> **Input records**
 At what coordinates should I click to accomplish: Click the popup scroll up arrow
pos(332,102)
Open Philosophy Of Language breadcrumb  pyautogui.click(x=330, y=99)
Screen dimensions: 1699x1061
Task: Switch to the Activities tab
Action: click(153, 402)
* * *
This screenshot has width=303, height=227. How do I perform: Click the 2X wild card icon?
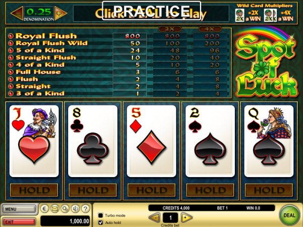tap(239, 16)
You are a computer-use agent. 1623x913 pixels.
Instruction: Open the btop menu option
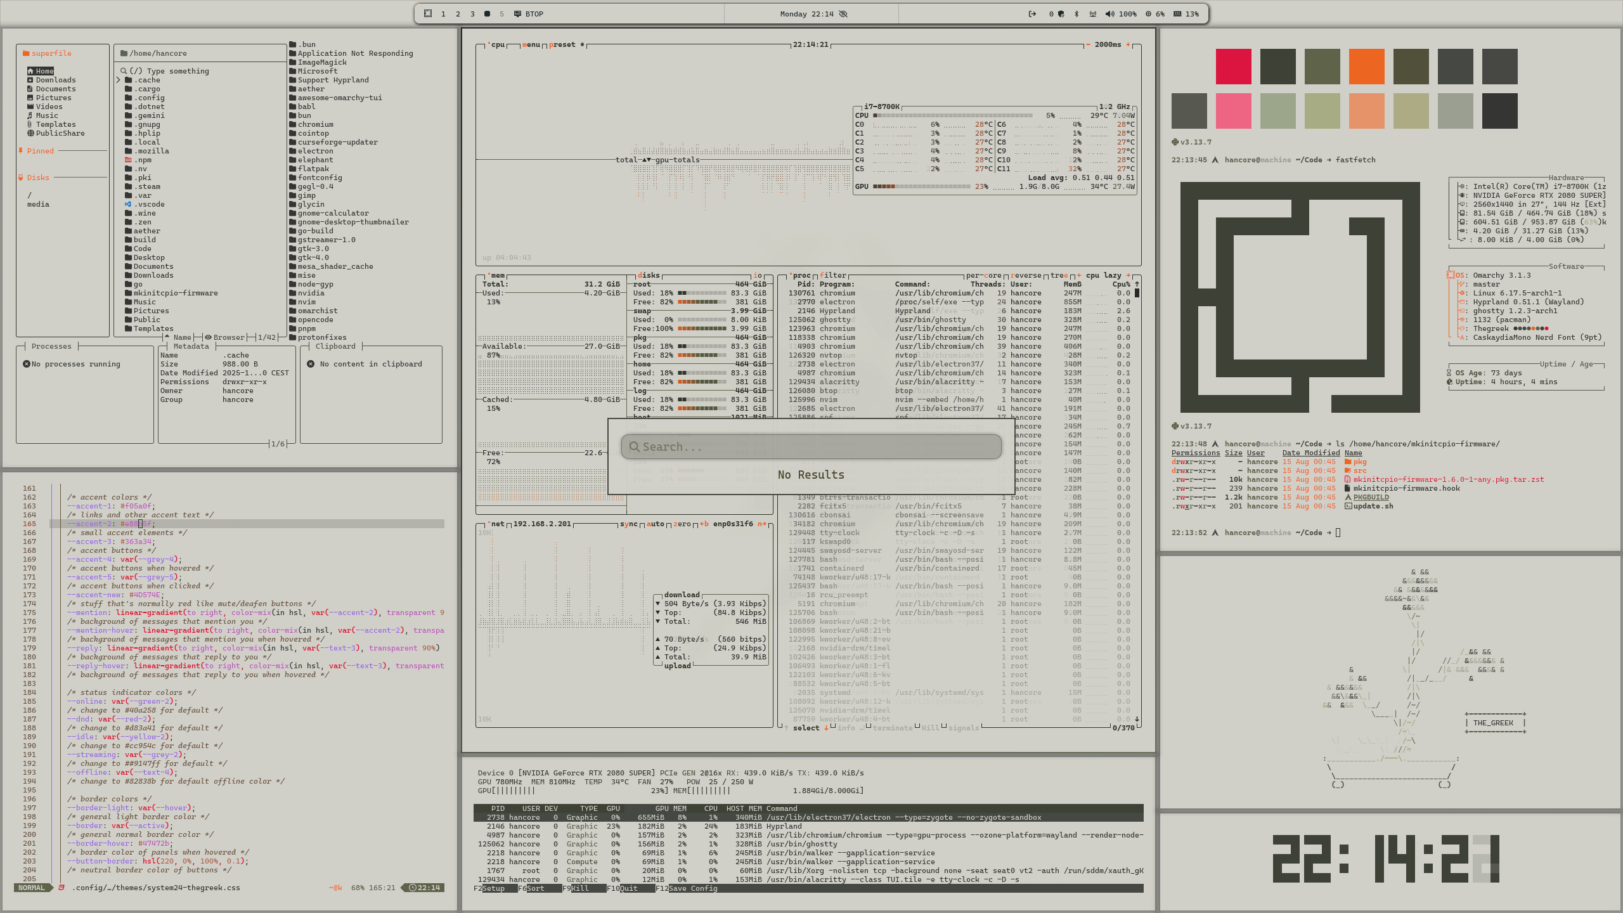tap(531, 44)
* * *
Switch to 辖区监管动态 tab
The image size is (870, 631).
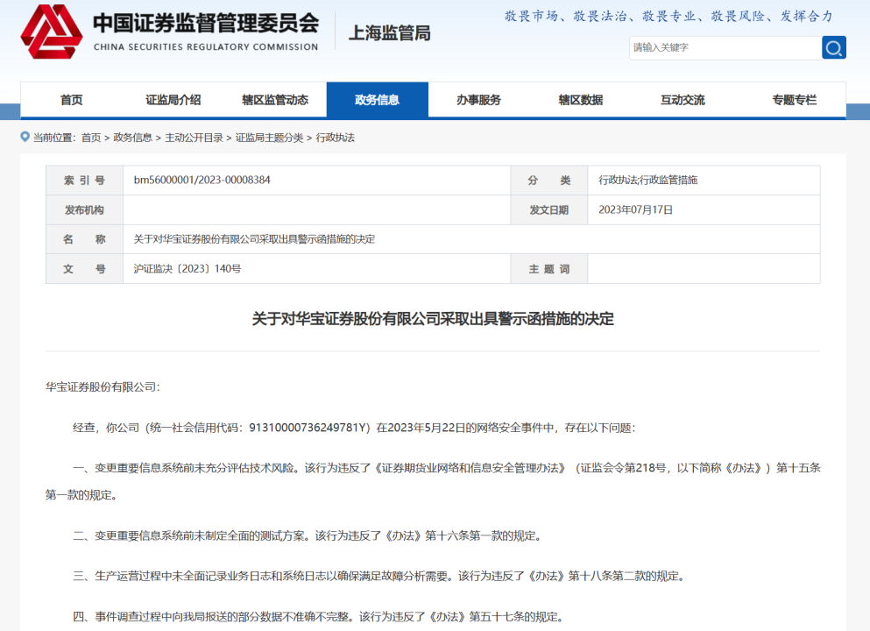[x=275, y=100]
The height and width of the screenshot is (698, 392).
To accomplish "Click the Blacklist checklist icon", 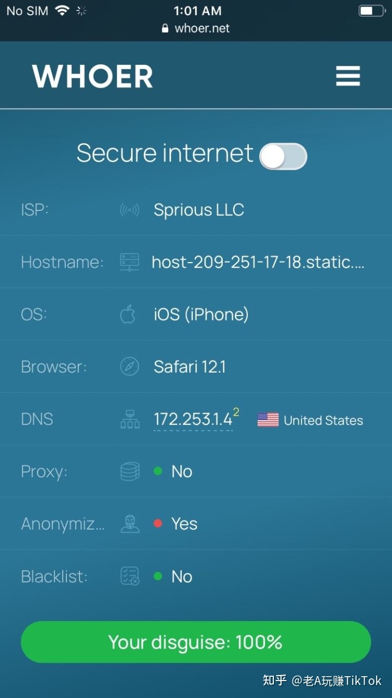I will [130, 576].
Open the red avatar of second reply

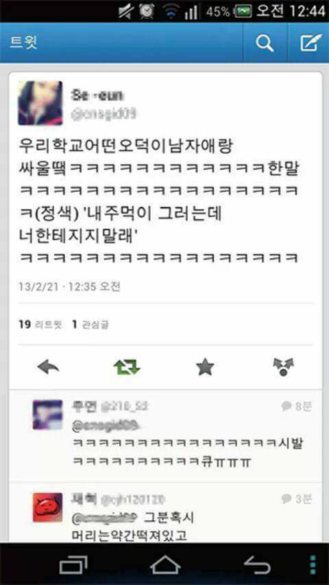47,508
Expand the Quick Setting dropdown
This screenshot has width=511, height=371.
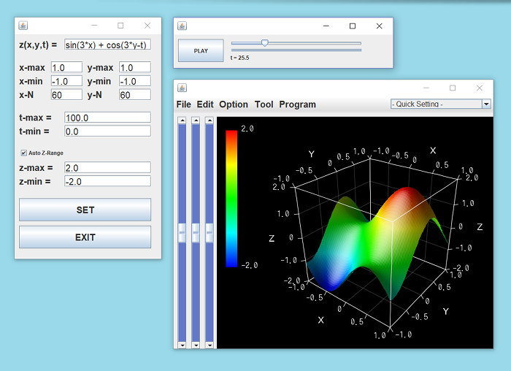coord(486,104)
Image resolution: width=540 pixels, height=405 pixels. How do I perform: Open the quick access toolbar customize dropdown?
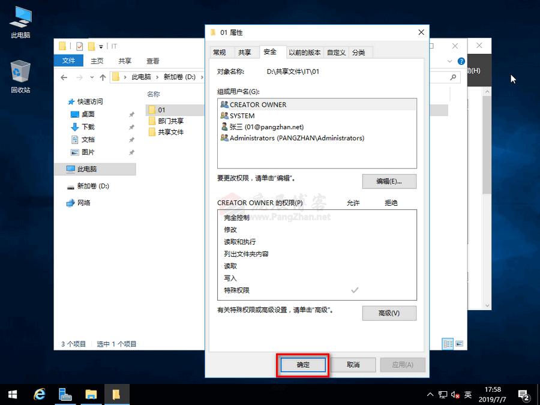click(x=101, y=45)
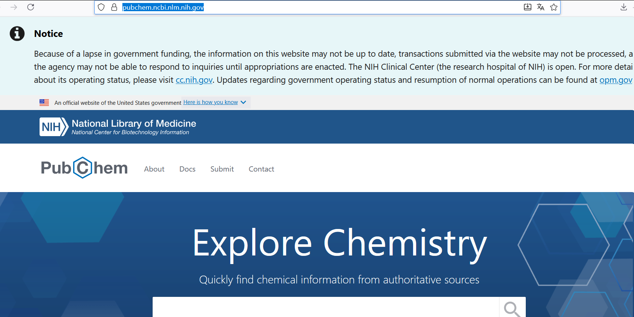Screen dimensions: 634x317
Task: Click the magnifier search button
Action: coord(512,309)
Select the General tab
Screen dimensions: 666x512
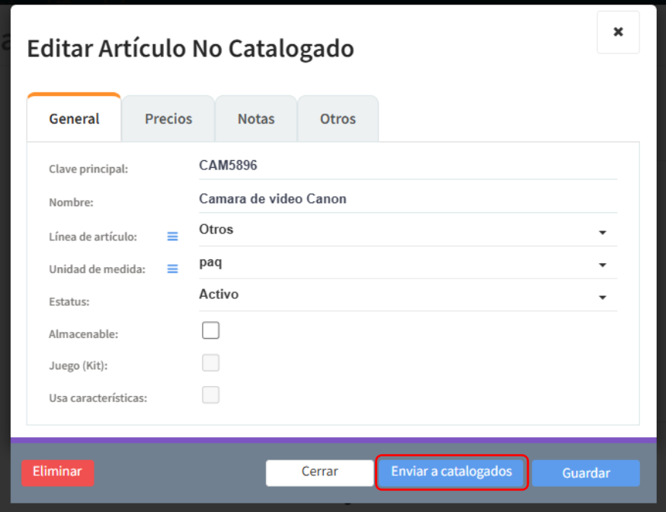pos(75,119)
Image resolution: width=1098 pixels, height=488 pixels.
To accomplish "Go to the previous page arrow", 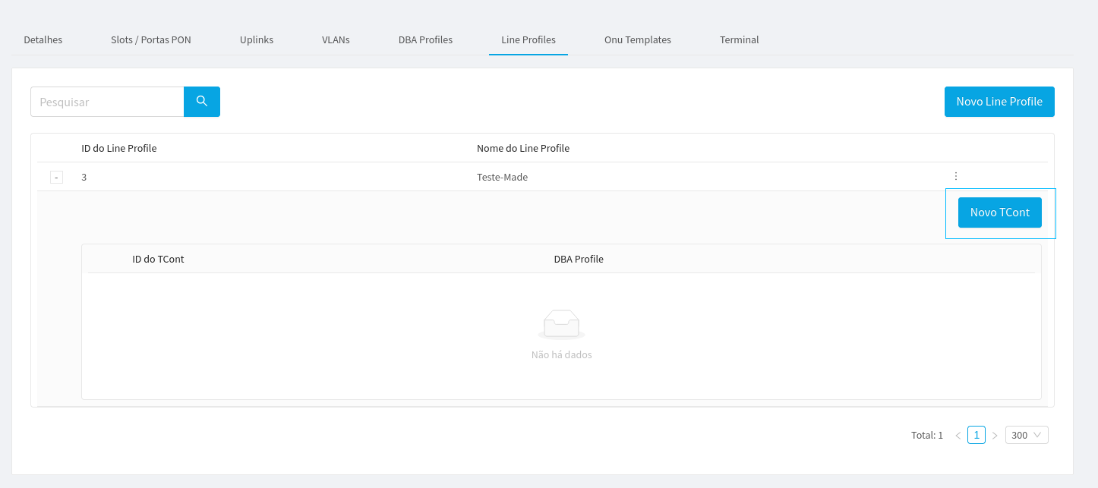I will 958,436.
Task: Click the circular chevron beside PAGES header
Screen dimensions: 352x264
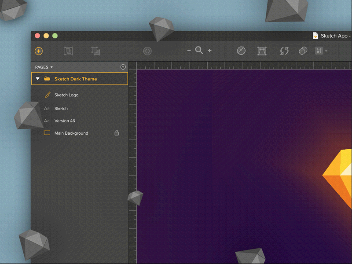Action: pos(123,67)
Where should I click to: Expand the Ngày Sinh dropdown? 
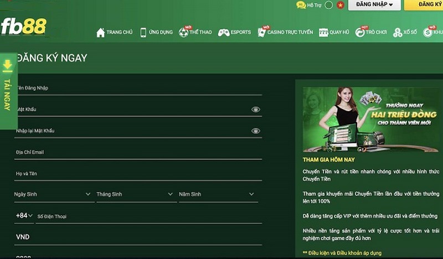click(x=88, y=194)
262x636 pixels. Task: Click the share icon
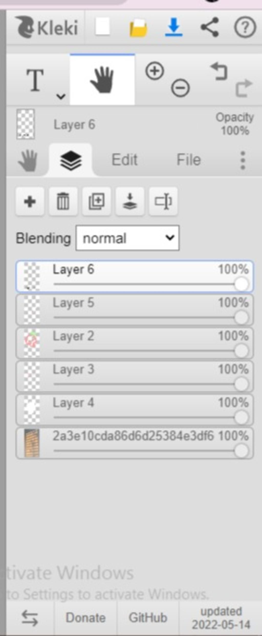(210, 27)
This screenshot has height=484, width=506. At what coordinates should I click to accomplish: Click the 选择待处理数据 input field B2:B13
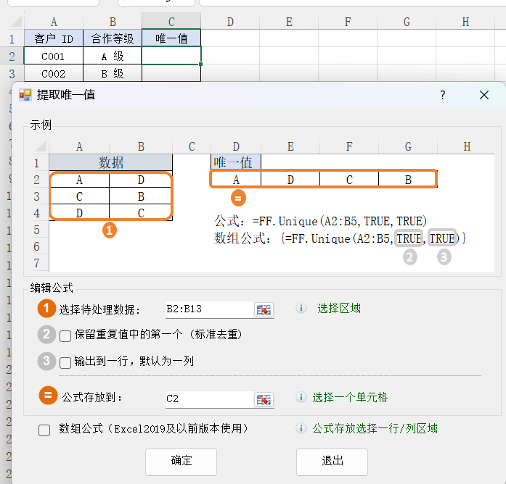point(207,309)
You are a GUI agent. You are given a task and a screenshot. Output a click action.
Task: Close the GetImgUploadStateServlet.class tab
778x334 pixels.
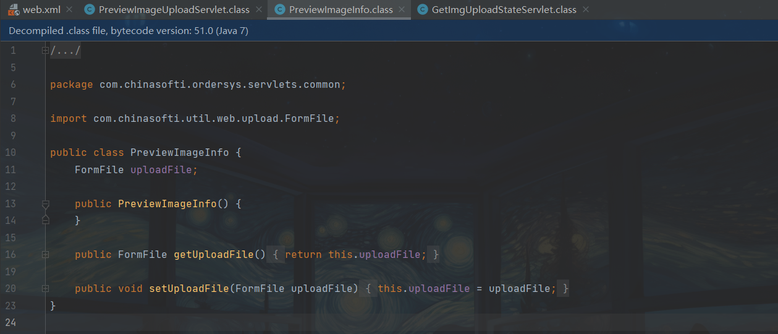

> **Exercise instructions**
Reproduce the rows from the line with "This screenshot has height=484, width=506." to the line with "778x334 pixels.", swapping "input field" for "text box" and changing nothing else. Leave the pictures out.

> **Solution to the problem**
This screenshot has height=484, width=506. At what coordinates should I click to accomplish: Click the 选择待处理数据 text box B2:B13
point(207,309)
You are a GUI agent. You are given a task and a screenshot. Output a click action.
Task: Close the GetImgUploadStateServlet.class tab
778x334 pixels.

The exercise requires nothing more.